* Items from a data source *
^^^^

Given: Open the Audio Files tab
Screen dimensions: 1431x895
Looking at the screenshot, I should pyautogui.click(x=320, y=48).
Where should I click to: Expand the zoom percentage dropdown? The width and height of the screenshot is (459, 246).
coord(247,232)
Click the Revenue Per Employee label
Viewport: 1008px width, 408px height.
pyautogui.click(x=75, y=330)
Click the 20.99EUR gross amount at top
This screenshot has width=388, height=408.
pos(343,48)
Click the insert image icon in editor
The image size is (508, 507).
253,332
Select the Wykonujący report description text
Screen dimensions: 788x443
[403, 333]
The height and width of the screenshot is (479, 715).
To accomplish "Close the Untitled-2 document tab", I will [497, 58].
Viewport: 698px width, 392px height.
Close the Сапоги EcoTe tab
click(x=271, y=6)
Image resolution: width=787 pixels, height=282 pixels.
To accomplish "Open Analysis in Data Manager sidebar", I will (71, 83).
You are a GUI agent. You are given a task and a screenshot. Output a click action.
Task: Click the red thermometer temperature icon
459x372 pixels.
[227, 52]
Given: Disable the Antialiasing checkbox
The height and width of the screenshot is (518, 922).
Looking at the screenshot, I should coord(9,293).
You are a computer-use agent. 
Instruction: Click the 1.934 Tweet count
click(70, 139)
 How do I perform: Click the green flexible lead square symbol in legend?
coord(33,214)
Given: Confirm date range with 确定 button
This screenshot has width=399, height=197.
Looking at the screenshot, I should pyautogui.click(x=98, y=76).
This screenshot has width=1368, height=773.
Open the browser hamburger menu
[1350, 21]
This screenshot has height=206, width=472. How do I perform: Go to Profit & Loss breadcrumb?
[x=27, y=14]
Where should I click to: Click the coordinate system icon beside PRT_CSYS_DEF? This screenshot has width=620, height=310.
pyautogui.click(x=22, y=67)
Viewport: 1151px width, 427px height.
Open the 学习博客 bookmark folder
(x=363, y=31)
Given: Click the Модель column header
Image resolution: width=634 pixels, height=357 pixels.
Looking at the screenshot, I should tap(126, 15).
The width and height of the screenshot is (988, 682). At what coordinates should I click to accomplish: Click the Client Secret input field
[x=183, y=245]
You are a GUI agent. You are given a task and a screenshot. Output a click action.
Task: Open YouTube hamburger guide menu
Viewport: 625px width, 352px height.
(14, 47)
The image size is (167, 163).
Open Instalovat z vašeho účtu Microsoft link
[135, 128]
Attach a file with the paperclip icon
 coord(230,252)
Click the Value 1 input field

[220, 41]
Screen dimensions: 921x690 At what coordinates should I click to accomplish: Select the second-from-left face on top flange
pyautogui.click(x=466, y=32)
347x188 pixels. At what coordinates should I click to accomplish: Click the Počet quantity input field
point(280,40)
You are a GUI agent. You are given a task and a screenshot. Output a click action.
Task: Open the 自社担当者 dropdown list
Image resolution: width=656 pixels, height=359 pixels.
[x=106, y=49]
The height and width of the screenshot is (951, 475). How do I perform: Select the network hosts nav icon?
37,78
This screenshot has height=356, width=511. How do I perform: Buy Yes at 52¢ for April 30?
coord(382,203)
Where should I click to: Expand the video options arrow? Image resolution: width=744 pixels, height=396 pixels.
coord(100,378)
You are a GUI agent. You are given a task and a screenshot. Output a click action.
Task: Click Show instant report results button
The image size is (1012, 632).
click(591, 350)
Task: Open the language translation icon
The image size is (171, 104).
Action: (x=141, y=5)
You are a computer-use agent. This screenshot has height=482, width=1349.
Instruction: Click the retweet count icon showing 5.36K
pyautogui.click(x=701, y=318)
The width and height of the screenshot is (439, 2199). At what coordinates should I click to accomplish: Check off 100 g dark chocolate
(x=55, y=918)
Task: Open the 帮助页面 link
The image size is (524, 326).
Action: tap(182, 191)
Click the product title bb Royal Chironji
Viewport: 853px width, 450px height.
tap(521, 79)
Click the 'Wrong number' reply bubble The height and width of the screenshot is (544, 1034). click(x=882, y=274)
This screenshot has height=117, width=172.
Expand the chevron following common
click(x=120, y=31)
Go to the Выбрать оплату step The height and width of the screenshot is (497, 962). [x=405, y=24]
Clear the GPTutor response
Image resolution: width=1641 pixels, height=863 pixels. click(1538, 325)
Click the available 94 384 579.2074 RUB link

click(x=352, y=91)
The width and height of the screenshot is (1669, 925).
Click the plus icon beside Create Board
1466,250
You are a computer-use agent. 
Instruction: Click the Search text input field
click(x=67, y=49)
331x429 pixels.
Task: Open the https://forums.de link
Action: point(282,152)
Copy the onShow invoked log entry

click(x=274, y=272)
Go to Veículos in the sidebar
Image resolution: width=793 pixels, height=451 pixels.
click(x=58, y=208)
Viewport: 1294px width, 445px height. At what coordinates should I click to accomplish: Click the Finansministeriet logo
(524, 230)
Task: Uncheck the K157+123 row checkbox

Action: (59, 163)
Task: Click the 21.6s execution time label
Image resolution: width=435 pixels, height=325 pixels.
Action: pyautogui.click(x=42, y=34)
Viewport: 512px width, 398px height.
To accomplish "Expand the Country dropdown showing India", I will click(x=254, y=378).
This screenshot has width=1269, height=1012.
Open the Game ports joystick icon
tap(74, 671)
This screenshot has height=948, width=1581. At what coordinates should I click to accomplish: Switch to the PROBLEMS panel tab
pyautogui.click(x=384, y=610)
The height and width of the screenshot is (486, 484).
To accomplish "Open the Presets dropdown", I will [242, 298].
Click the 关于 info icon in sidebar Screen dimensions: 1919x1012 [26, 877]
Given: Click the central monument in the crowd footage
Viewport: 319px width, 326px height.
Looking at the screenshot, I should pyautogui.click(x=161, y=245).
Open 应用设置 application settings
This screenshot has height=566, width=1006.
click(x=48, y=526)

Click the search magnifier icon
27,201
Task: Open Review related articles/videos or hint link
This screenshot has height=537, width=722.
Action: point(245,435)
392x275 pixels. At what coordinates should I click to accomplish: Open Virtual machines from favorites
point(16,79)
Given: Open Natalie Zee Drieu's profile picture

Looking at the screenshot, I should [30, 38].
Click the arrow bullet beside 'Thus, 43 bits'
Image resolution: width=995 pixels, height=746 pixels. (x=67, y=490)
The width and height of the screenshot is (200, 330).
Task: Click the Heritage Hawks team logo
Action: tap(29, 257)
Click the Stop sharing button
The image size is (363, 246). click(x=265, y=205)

^^^^

* DIRECTIONS FOR THIS TASK *
Starting at the line that contains "Click the arrow bullet beside 'Thus, 43 bits'", print every line through the last one of the records, exactly and with nothing else.

* ANSWER BOX *
Click the arrow bullet beside 'Thus, 43 bits'
Image resolution: width=995 pixels, height=746 pixels. (x=67, y=490)
The width and height of the screenshot is (200, 330).
Task: Click the Heritage Hawks team logo
Action: tap(29, 257)
Click the Stop sharing button
The image size is (363, 246). click(x=265, y=205)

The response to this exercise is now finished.